Mais, en dépit de cette égalité présumée, nous avons une société avec une organisation sociale hiérarchique, avec une structure pyramidale où une armée d'esclaves laborieux triment pour enrichir le sommet de la pyramide qui capte de plus en plus toutes les richesses et assèchent même l'économie mondiale.

Dans notre société moderne, chaque strate de cette pyramide est parfaitement cloisonnée et il n'y a plus du tout de mixité sociale, plus aucune interaction entre les différentes classes et couches de la société. On peut comparer le parti intérieur du livre d'Orwell à la classe dominante et dirigeante, qui occupe la structure de contrôle de la société. Elle ne concerne que quelques milliers d'individus de par le monde. Ce sont eux les réels détenteurs de la richesse et du pouvoir. Ils sont les grands gagnants de la mondialisation et vivent complètement coupés du reste de la populace. Ils sont regroupés dans des ghettos pour riches, concentrés dans quelques zones urbaines, dans les grandes capitales, dans des zones où l'immobilier est devenu tout simplement inaccessible pour le commun des mortels. C'est une forme de ségrégation sociale géographique qui s'opère par l'argent. Il s'agit d'une hyper-classe hors-sol, cosmopolite et apatride, concentrée dans les beaux quartiers. Ils sont plongés dans leur petite bulle de bonheur et d'insouciance, à des années-lumières des préoccupations du reste de la population. Cette caste culturo-mondaine est constituée de bobos, qui travaillent souvent dans les secteurs des grands médias, dans l'édition, dans les hautes technologies, dans les banques d'affaires, de la mode, du show business, des grandes entreprises. Elle comprend aussi les grands chefs de projet et exécutants intellectuels et politiques.

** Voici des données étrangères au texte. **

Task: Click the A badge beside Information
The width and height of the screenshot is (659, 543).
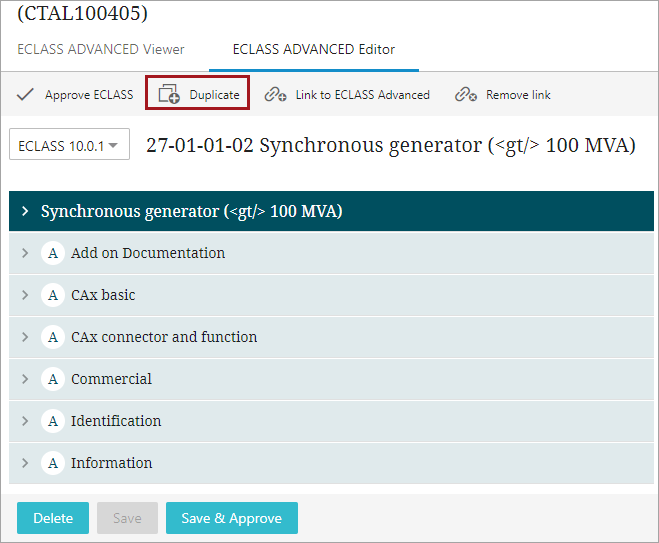Action: coord(53,463)
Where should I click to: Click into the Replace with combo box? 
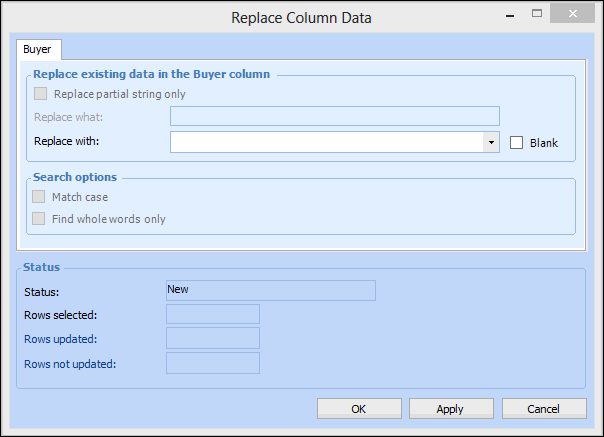tap(326, 142)
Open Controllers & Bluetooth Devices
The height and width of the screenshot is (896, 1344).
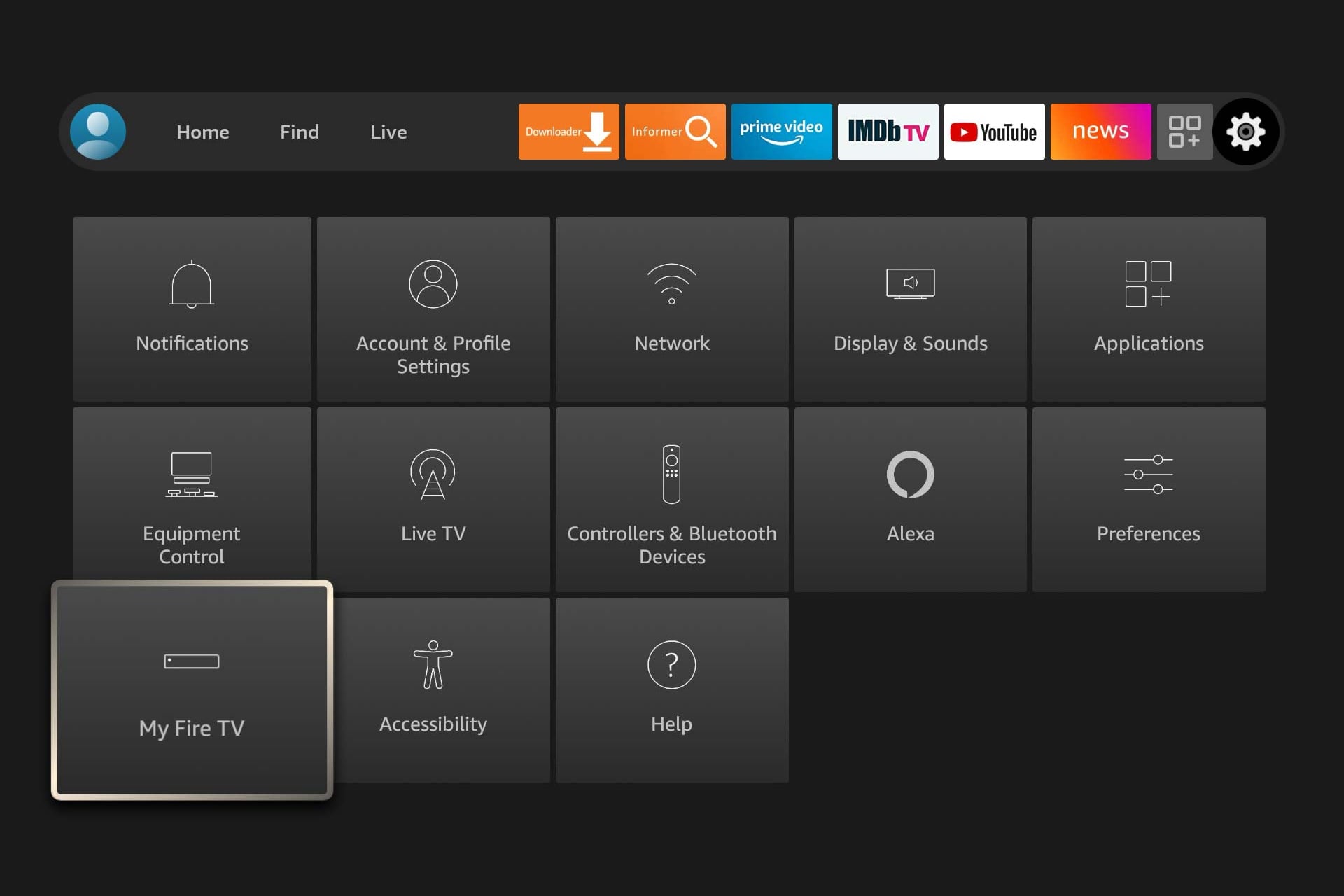tap(672, 499)
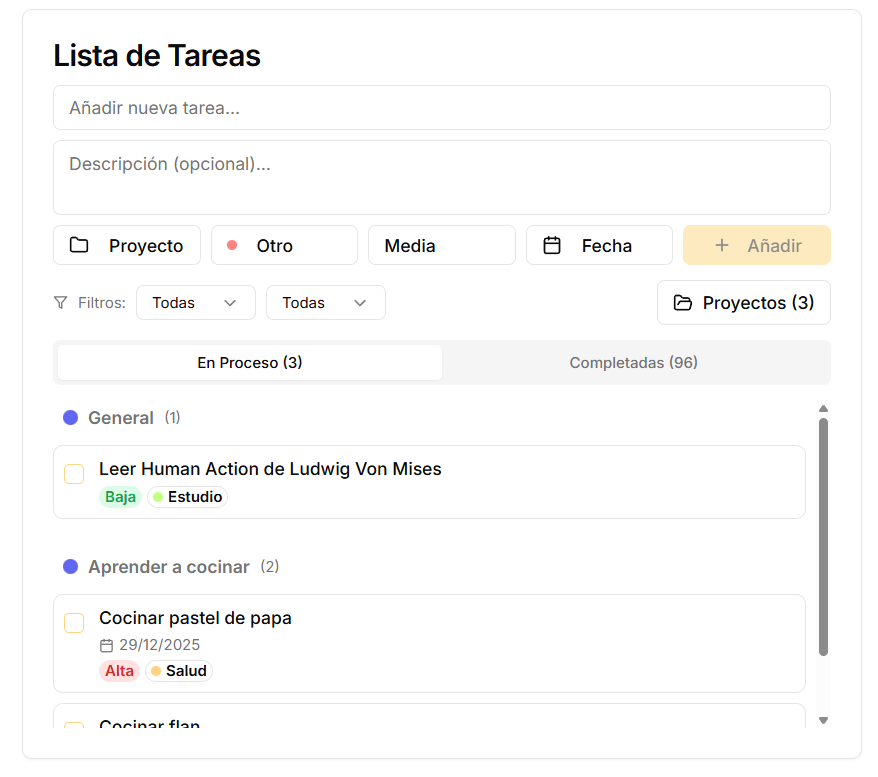Click the Añadir nueva tarea input field
Viewport: 878px width, 777px height.
click(441, 107)
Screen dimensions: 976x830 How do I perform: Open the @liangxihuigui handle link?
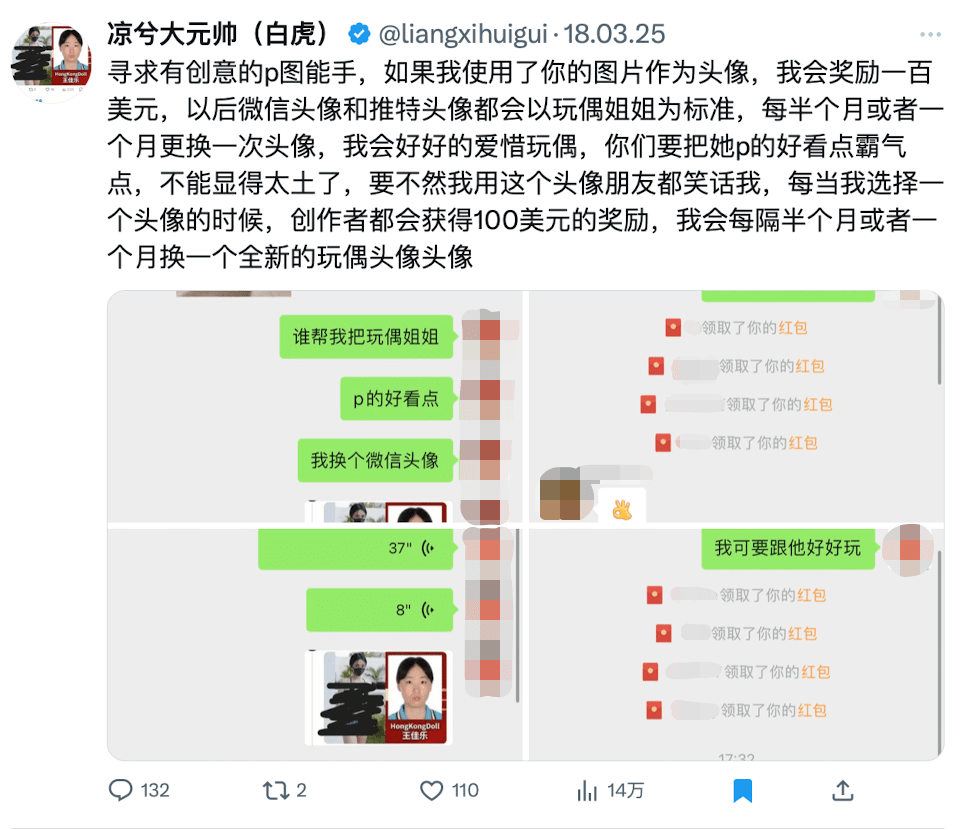pyautogui.click(x=463, y=34)
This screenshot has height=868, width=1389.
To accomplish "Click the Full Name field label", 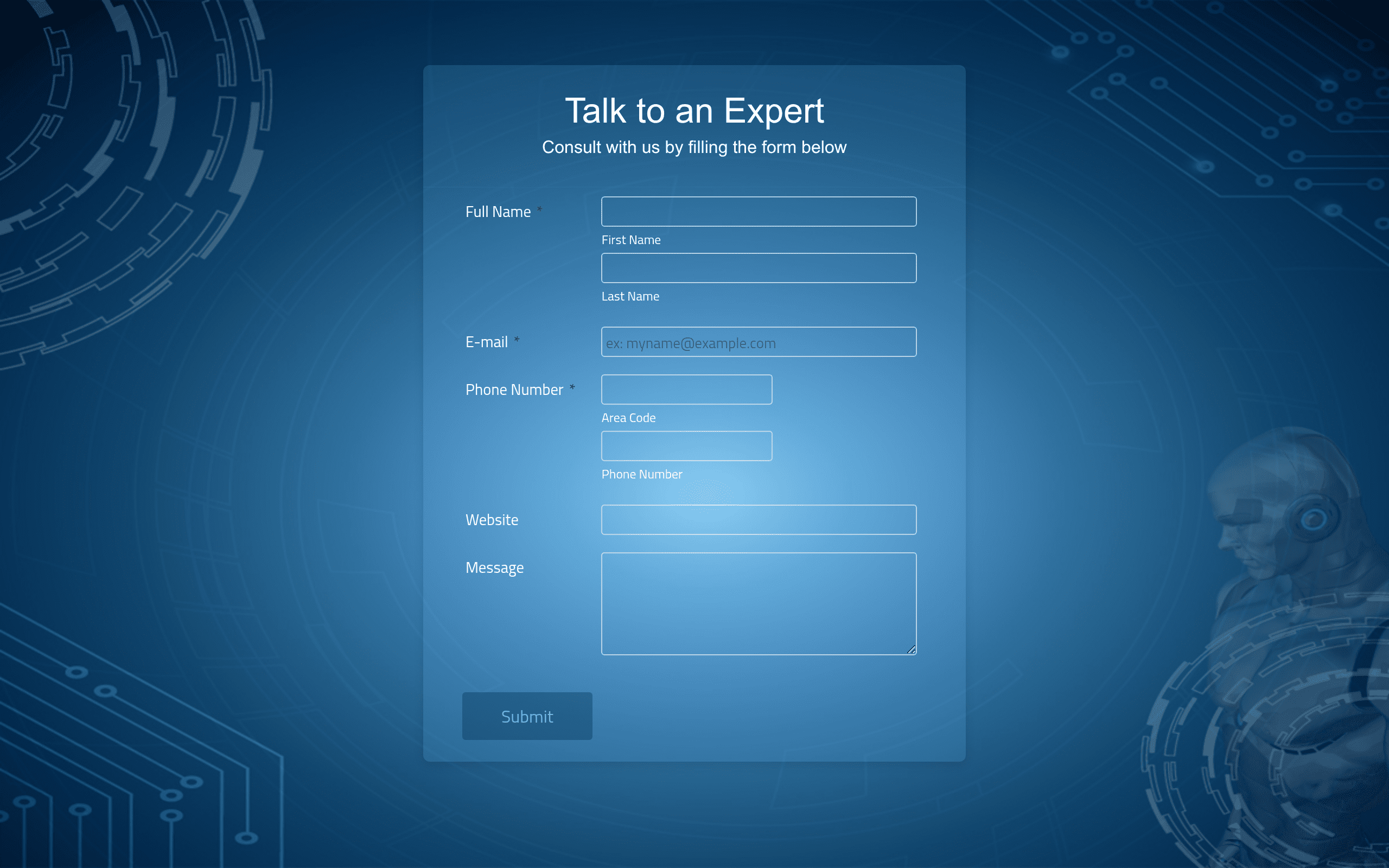I will (x=498, y=212).
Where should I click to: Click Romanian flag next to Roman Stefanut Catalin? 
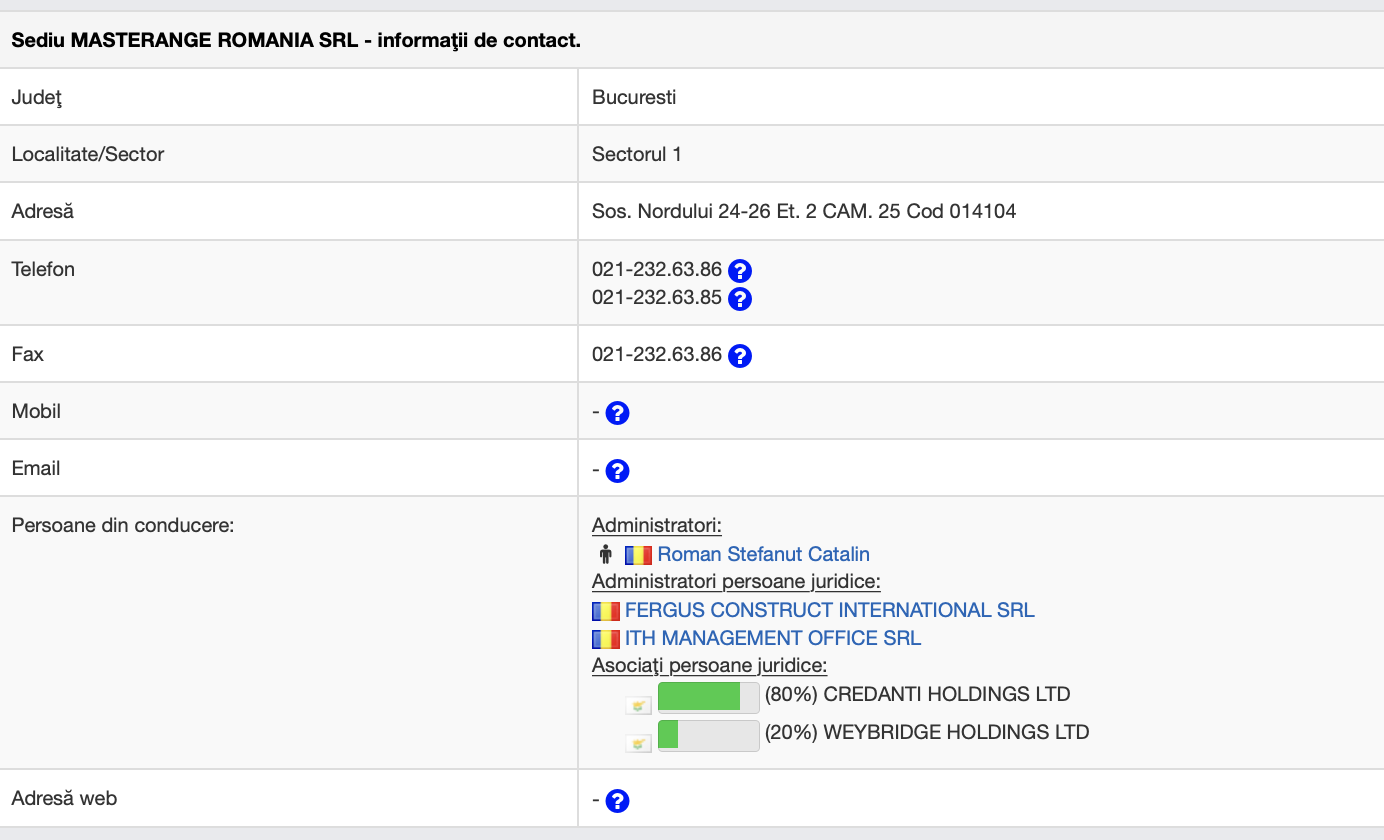coord(638,554)
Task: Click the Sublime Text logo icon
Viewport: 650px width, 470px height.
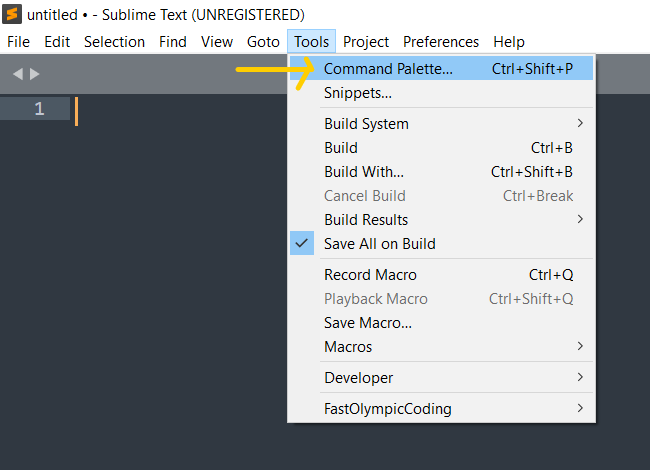Action: point(13,14)
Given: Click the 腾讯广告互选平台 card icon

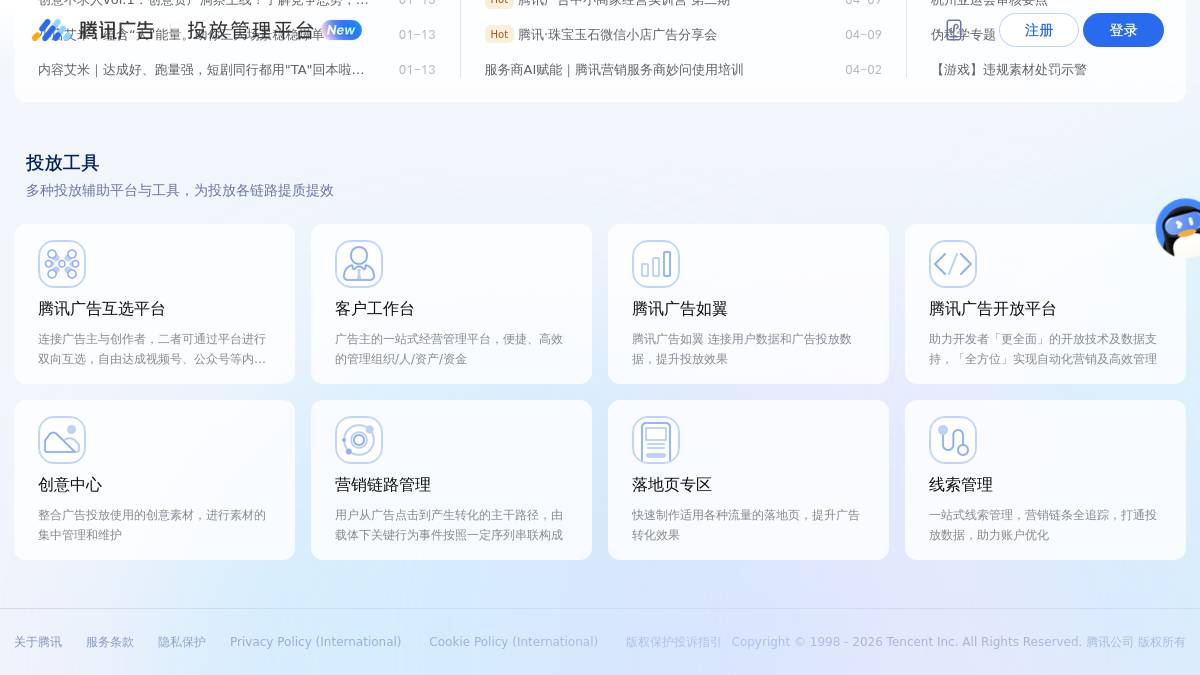Looking at the screenshot, I should (62, 263).
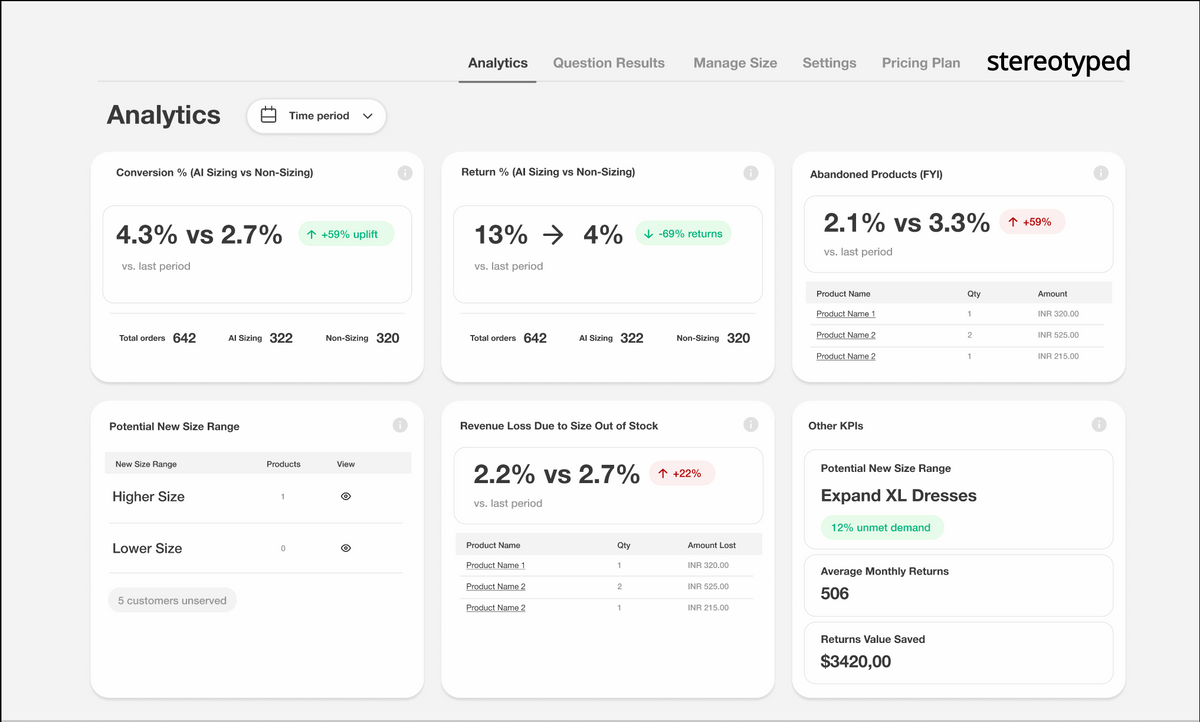Screen dimensions: 1200x722
Task: Open info icon on Abandoned Products card
Action: [1101, 173]
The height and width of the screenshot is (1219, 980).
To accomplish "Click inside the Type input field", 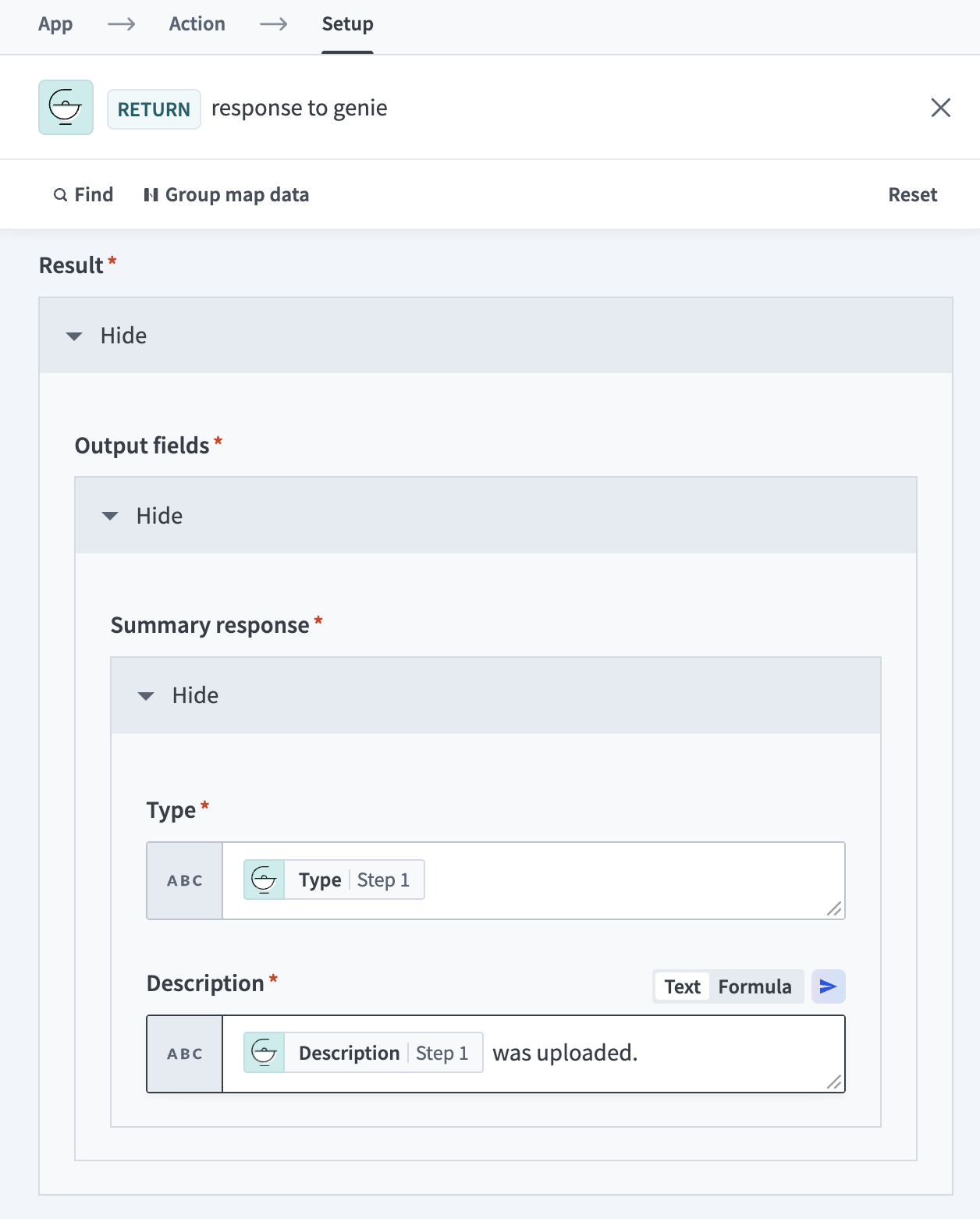I will tap(624, 880).
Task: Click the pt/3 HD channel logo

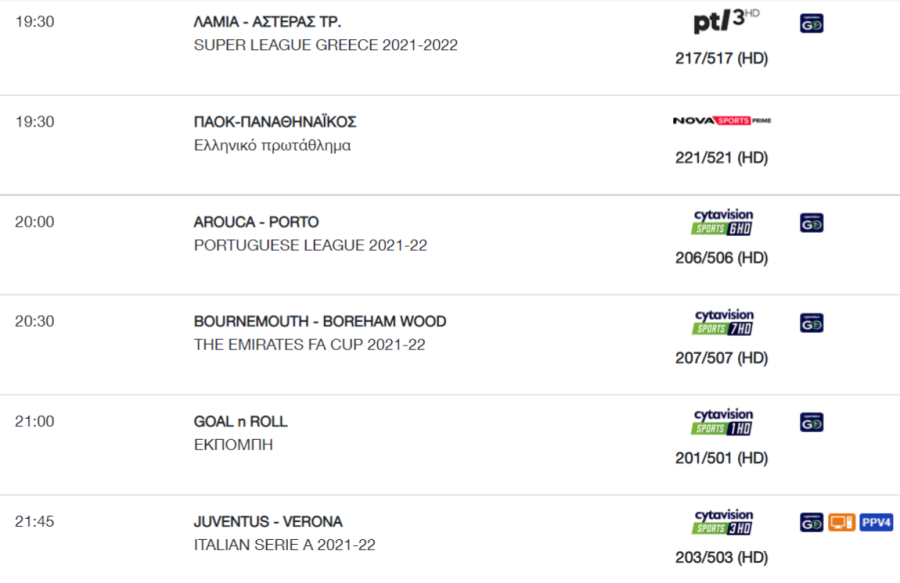Action: point(726,21)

Pour se figurer à quel point cette petite caste est déconnectée du reste de la population,, on peut citer les propos totalement perchés et surréalistes du PDG de Goldman Sachs,  Lord Blankfein : « Je ne suis qu’un banquier faisant le travail de Dieu. » Ils considèrent donc qu'ils possèdent le pouvoir de vie ou de mort sur le reste de la population. Contrairement au reste de la masse, qui est éclatée et divisée, jusqu'au cœur des familles qui s'entredéchirent régulièrement avec une explosion des divorces, cette classe à une conscience très aiguë d'elle-même et de ses intérêts. Elle fonctionne en vase clos, dans l'entre soi, par cooptation et est parfaitement organisée, pour assurer le maintien et le renouvellement sans partage de sa domination. C'est une classe qui arrive à s'auto-reproduire de générations en générations. Elle repose et s'appuie sur la stabilité, sur la perpétuation de dynasties familiales, qui reposent sur des valeurs traditionnelles de transmission, pour éviter à tout prix que les fortunes ne ruissellent à l'extérieur de ces milieux. Cette classe arrive à prendre le contrôle du politique, grâce à la complicité de ses acteurs, pour s'accaparer les lois, afin qu'elles servent exclusivement leurs intérêts privés et bien compris.

Quand au "Parti Extérieur" décrit par Orwell, il correspond à un nombre sensiblement plus élevé d'individus que ceux qui composent la classe dirigeante. Cette classe intermédiaire est composé de cadres, de professionnels, d'enseignants, d'administrateurs et de bureaucrates, qui jouent un rôle de courroie de transmission entre le haut de la pyramide et sa base. Ces individus sont souvent dotés d'une conscience relativement faible et marginale. Leur fonction est de guider la population, les travailleurs, les épargnants, etc. Enfin, tout en-dessous, à la base de la pyramide sociale, qui correspond à la classe des prolétaires de "1984", nous avons la classe majoritaire, celle constituée de la plus grande partie de la population. Il s'agit de la part la plus maniable et malléable des individus, aussi bien dans leur travail que dans leur mode de pensée ou dans leur système de valeurs. Ce sont souvent des individus à faible capacité critique, d'initiative, d'autodiscipline et de responsabilité.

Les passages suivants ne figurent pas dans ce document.